Top of DATA IN THIS EXERCISE

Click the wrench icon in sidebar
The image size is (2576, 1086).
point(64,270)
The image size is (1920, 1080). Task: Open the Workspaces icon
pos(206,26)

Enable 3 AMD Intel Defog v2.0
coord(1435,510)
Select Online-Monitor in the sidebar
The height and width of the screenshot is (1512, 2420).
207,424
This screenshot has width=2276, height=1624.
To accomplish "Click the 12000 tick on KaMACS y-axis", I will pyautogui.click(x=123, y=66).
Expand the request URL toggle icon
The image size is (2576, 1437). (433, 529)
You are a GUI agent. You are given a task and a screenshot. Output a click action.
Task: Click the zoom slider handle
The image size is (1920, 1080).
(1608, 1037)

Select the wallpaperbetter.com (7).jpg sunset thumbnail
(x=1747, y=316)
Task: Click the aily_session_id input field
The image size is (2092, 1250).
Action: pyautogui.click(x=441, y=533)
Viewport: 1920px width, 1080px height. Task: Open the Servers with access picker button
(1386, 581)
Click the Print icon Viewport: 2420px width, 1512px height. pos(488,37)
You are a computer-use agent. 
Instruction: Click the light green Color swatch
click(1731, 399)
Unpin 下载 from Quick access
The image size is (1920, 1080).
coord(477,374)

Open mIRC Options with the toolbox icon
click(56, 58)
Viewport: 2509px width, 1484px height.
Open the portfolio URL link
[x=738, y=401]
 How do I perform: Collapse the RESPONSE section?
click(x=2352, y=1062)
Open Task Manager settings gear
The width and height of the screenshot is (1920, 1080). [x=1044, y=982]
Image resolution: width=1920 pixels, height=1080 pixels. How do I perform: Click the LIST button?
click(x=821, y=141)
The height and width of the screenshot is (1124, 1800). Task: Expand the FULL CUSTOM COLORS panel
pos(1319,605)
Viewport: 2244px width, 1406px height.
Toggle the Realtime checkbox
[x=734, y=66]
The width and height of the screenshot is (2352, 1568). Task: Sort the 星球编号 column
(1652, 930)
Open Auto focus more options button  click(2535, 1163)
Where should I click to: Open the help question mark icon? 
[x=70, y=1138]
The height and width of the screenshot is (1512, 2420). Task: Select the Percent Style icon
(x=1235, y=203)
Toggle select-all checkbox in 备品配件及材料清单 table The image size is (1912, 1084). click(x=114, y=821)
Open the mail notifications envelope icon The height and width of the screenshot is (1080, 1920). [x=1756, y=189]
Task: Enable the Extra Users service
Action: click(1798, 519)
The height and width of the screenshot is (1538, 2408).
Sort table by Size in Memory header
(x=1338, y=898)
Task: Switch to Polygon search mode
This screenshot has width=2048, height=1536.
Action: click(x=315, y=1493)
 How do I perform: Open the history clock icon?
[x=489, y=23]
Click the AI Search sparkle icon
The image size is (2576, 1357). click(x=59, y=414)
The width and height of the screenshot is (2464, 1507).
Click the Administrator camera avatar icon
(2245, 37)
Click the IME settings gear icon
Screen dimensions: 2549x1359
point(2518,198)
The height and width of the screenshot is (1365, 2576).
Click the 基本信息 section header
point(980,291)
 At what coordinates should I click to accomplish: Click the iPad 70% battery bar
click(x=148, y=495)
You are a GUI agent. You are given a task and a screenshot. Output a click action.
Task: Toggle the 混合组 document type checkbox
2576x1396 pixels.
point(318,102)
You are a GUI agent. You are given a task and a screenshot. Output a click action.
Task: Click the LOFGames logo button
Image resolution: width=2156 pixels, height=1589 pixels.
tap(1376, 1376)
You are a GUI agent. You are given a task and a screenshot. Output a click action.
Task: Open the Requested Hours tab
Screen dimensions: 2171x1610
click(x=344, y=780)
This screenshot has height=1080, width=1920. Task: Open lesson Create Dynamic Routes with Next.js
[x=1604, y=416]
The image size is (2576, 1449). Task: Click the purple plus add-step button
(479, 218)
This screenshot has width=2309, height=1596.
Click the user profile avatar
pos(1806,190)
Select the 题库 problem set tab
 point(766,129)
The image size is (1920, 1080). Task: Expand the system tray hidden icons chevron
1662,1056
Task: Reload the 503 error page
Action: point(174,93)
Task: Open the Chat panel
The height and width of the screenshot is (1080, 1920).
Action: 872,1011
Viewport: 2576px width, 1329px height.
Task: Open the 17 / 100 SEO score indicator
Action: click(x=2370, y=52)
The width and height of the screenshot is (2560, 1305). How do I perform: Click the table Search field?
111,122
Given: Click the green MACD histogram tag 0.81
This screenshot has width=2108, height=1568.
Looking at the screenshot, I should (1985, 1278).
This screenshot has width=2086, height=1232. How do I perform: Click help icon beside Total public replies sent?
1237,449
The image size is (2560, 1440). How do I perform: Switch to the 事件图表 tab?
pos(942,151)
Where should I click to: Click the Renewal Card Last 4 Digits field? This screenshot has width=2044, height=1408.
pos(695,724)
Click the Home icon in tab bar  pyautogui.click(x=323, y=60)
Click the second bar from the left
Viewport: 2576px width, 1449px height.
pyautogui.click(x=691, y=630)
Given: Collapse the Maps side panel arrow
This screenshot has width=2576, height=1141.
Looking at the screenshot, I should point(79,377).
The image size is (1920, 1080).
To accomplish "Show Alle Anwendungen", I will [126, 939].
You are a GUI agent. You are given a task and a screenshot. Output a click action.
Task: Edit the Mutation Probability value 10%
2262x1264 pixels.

Bottom of DATA IN THIS EXERCISE

**INSTRUCTIONS FOR THE TASK**
In the listing above, find each line containing "sidebar" and copy it.

**SOLUTION**
Click the wrench icon in sidebar
Select Online-Monitor in the sidebar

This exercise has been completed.